— To do —
Copy exactly. Include the line containing "Given: Click the 简单对比 badge for 旅行计划", every line after it, and the last line below, but no pictures.

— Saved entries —
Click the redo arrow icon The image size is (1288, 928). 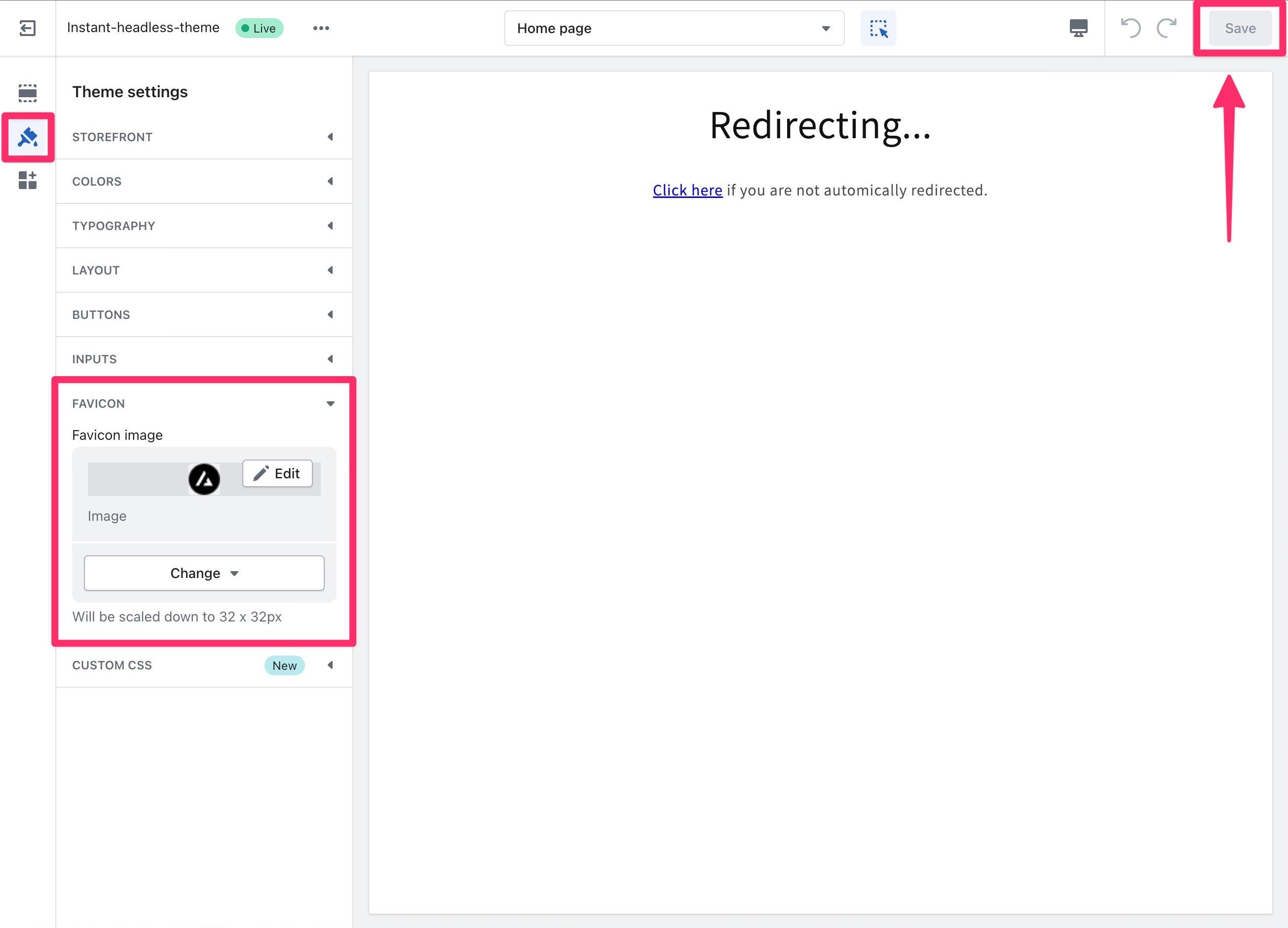1166,27
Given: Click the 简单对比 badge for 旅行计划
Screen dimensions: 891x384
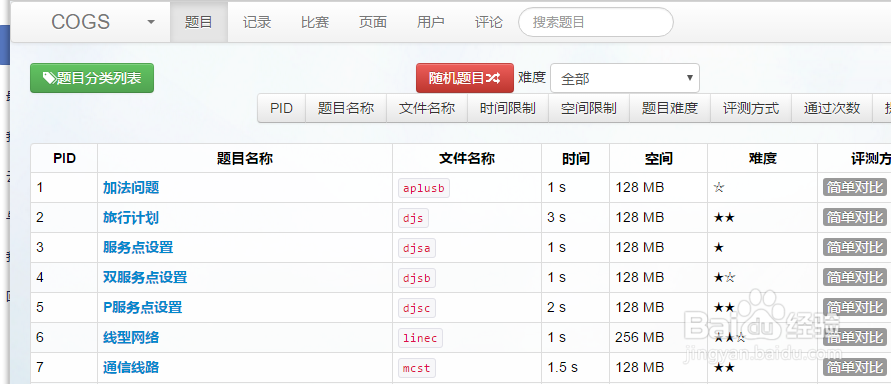Looking at the screenshot, I should click(x=855, y=218).
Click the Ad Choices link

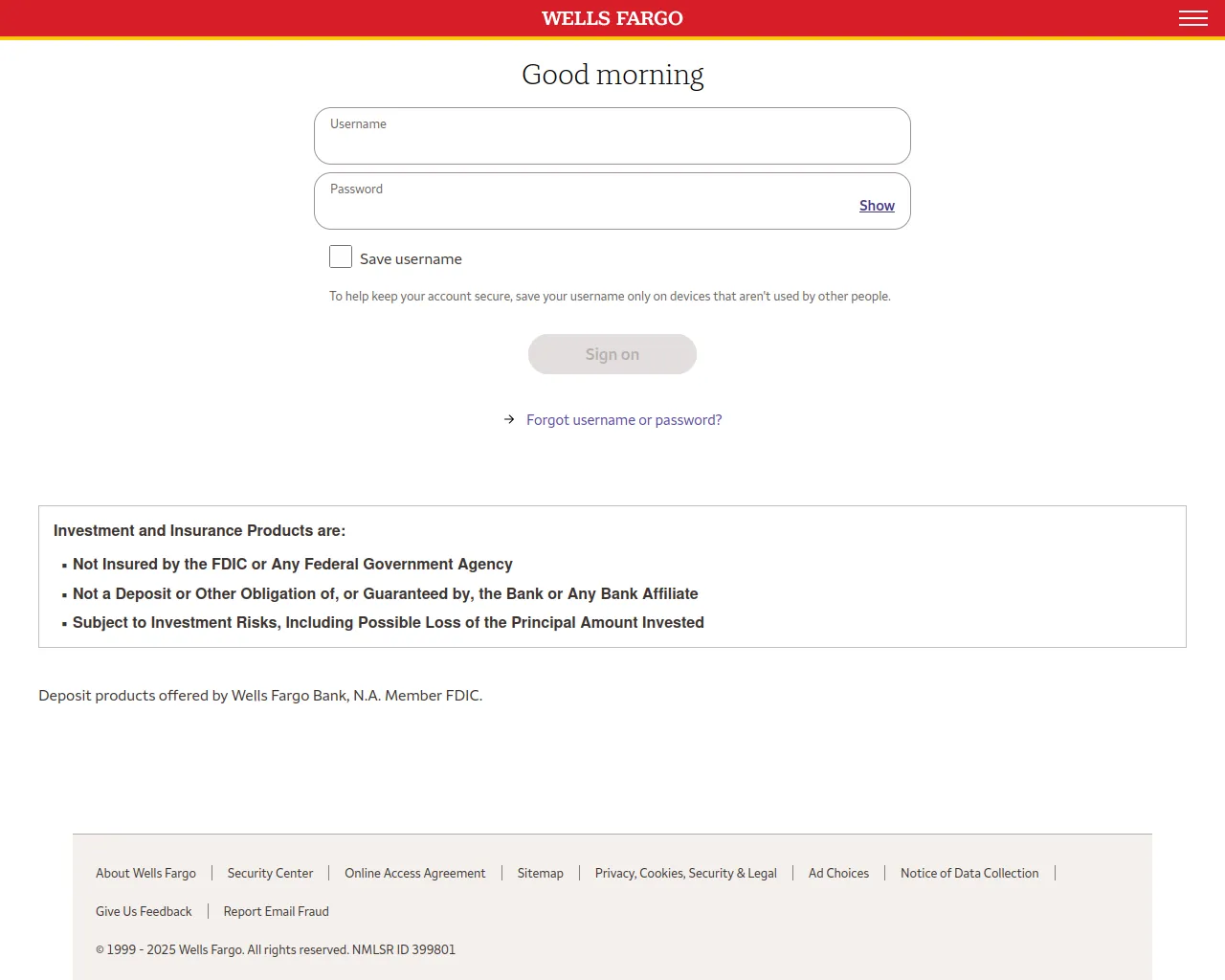838,873
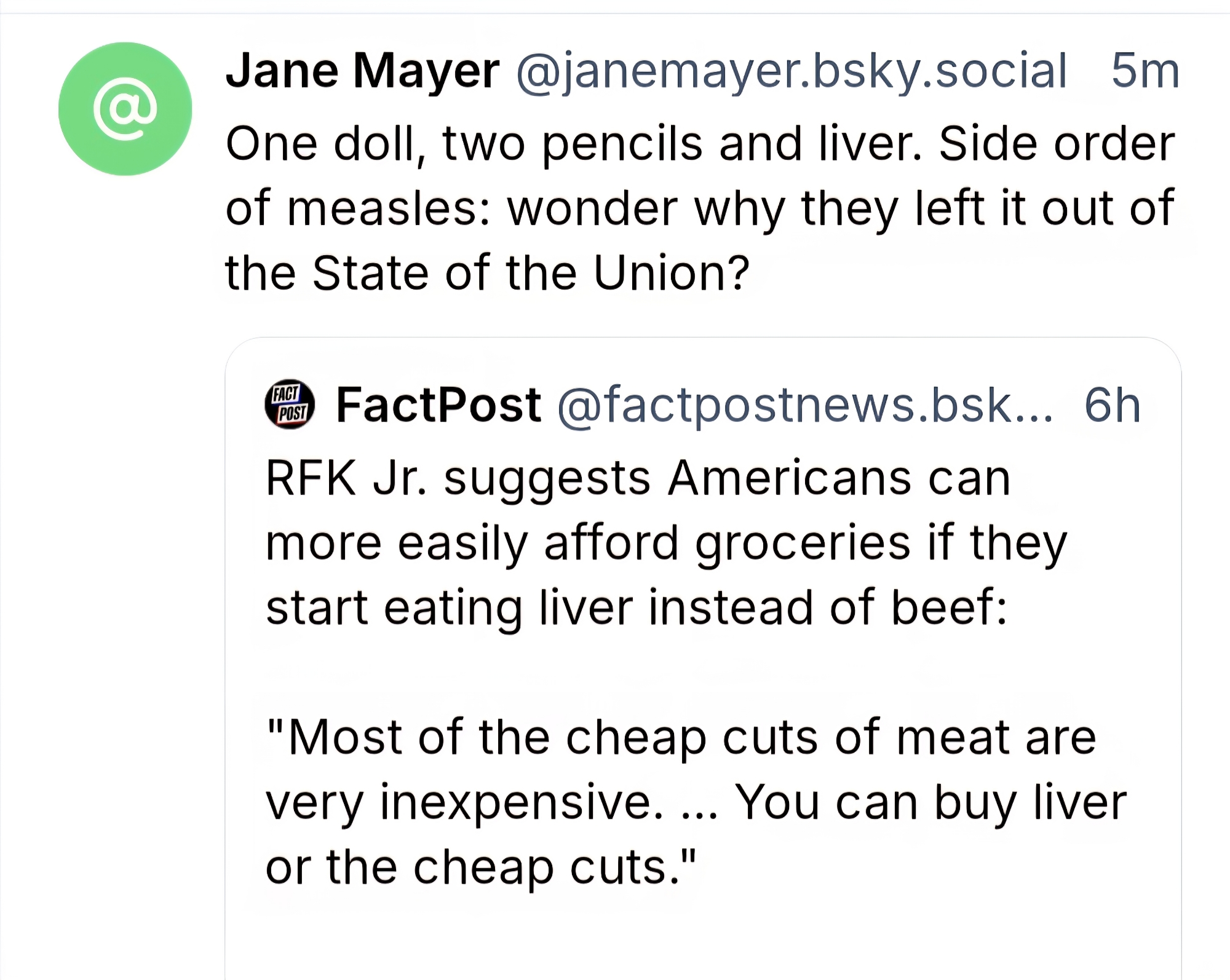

— Problem solution —
Given: Click the 简单对比 badge for 旅行计划
Screen dimensions: 891x384
Looking at the screenshot, I should click(x=855, y=218).
Click the Ad Choices link

838,873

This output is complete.